On the website where Vanhoef disclosed the vulnerability, he notes that this ability to decrypt packets can also be utilised to hijack TCP connections and as a result allow the attacker to inject malicious data such as malware to unencrypted HTTP connections. 1
Further Reading on the Attack Vector: https://www.krackattacks.com/
See bottom of advisory for full listing of CVE IDs associated with this vulnerability
Break-Down of Vulnerable Devices
Various vendors have started to release patches to mitigate against vulnerability to this attack vector. While all wifi devices are to some degree vulnerable, initial reports indicate that Linux and Android are especially vulnerable as they use a wpa_supplicant (v2.4 and above) client which allows the attacker to install an all-zero key rather than an already-used key. This means minor effort is required to intercept a targeted user’s traffic once they’re using this client.

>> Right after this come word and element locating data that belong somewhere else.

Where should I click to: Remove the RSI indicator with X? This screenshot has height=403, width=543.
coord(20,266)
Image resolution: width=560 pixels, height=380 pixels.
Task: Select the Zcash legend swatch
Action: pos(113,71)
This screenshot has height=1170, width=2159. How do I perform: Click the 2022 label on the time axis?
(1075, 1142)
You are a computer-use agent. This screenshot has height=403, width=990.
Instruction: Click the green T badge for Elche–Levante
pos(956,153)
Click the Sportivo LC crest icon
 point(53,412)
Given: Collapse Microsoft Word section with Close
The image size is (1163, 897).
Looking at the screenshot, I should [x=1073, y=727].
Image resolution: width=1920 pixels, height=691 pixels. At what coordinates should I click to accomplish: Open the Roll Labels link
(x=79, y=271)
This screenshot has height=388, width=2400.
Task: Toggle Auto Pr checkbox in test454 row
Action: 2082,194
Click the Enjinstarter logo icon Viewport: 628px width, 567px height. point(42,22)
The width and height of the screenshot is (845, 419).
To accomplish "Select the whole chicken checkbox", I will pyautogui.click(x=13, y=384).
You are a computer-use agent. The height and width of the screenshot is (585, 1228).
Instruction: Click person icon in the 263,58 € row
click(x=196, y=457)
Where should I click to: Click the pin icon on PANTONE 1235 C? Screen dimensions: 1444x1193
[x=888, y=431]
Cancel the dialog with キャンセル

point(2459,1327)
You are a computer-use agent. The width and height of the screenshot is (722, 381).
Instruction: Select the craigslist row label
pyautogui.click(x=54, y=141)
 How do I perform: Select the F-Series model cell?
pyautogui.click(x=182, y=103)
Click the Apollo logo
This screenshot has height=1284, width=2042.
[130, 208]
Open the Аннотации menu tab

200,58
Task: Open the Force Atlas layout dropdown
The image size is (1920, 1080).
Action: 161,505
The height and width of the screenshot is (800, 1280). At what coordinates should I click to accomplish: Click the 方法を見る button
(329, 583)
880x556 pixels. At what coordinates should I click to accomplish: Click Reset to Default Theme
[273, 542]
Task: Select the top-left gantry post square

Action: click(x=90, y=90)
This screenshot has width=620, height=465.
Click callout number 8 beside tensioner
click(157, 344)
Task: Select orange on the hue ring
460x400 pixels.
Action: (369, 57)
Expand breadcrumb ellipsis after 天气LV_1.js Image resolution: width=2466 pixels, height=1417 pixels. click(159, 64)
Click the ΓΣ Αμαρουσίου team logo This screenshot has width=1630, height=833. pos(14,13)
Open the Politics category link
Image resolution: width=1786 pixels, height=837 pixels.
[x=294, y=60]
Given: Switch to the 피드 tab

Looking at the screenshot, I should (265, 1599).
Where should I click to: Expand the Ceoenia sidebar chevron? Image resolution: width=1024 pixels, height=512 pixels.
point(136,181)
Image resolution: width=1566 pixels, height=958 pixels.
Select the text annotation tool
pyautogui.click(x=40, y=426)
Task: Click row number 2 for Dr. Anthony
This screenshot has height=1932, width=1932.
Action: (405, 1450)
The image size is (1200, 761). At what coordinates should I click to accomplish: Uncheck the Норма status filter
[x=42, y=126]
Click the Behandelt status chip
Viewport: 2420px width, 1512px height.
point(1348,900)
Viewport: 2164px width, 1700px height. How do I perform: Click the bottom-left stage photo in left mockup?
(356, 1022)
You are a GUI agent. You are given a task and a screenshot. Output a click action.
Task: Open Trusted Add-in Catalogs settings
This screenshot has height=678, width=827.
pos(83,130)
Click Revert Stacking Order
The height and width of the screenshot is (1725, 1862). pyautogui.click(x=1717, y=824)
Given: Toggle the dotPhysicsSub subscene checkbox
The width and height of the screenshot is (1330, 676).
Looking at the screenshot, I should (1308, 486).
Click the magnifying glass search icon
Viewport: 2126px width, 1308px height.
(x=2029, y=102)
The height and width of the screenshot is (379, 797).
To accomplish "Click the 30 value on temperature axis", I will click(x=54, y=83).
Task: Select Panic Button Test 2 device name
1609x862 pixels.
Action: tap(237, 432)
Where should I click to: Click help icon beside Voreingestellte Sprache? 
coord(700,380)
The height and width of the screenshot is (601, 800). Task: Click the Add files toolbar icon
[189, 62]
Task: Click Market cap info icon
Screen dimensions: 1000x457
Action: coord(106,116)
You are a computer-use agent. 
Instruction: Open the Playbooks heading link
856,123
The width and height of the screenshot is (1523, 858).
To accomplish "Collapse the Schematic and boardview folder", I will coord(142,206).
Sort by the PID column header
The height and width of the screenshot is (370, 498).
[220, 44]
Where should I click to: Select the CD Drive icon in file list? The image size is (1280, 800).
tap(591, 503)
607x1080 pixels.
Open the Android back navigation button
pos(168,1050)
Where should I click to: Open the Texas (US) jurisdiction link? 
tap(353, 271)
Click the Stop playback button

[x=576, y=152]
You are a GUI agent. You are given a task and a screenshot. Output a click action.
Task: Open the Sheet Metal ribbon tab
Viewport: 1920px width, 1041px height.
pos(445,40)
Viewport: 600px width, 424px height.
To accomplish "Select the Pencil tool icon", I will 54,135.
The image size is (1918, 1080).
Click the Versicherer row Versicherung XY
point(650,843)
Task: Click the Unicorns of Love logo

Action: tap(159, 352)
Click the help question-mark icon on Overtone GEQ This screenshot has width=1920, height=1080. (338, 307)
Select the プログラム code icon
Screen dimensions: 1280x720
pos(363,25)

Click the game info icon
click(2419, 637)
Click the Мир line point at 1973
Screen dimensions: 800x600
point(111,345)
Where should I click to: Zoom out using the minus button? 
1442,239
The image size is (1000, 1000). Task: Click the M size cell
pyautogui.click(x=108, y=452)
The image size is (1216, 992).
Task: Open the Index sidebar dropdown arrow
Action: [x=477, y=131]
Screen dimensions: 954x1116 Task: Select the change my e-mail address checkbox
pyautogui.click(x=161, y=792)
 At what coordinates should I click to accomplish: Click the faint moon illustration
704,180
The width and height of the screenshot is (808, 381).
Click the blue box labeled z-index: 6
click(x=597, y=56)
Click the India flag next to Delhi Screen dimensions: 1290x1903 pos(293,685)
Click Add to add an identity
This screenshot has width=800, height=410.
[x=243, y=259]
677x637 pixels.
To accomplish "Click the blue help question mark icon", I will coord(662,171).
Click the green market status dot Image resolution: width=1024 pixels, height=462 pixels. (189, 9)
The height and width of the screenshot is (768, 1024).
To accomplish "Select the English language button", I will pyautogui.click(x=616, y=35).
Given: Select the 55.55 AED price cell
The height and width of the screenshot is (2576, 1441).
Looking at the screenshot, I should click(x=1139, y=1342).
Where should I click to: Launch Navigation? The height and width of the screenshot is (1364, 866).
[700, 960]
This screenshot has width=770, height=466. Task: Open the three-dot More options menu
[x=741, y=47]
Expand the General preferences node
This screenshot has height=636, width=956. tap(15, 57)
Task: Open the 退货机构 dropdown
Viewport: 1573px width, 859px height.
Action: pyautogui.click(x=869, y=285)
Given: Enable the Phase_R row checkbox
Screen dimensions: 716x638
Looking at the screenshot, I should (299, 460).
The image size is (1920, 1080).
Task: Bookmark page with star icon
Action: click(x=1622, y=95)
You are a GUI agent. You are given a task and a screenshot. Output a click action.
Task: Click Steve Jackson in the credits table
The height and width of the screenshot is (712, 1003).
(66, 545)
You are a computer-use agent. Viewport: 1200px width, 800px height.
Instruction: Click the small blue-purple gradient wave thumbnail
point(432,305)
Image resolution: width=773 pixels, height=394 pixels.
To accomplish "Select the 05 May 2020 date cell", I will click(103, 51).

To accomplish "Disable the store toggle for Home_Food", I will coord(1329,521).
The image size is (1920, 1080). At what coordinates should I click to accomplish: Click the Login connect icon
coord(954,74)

The recommendation is to patch all routers and all wifi devices as and when vendors release patches. It is recommended to continue using WPA2 protocol as WPA1 is similarly affected.
The following vendors have been confirmed as affected however, the majority of vendors have yet to release a statement;
RedHat, Android, Aruba Networks2, Cisco, Juniper Networks, Samsung Mobile
US-Cert has compiled a list of vendors and their current status here, it is recommended that organisations check for updates over the coming hours and days.
How Can Ward Help?
For Managed Service customers, the Ward Support team will be reviewing individual environments and making recommendations on appropriate patching for all supported devices.
For all other customers, if you would like additional information or would like support in assessing and protecting your environment, please contact firstname.lastname@example.org or your account manager, as appropriate.
- CVE-2017-13077: Reinstallation of the pairwise encryption key (PTK-TK) in the 4-way handshake.
- CVE-2017-13078: Reinstallation of the group key (GTK) in the 4-way handshake.
- CVE-2017-13079: Reinstallation of the integrity group key (IGTK) in the 4-way handshake.
- CVE-2017-13080: Reinstallation of the group key (GTK) in the group key handshake.
- CVE-2017-13081: Reinstallation of the integrity group key (IGTK) in the group key handshake.
- CVE-2017-13082: Accepting a retransmitted Fast BSS Transition (FT) Re-association Request and reinstalling the pairwise encryption key (PTK-TK) while processing it.
- CVE-2017-13084: Reinstallation of the STK key in the PeerKey handshake.
- CVE-2017-13086: reinstallation of the Tunnelled Direct-Link Setup (TDLS) PeerKey (TPK) key in the TDLS handshake.
- CVE-2017-13087: reinstallation of the group key (GTK) when processing a Wireless Network Management (WNM) Sleep Mode Response frame.
- CVE-2017-13088: reinstallation of the integrity group key (IGTK) when processing a Wireless Network Management (WNM) Sleep Mode Response frame.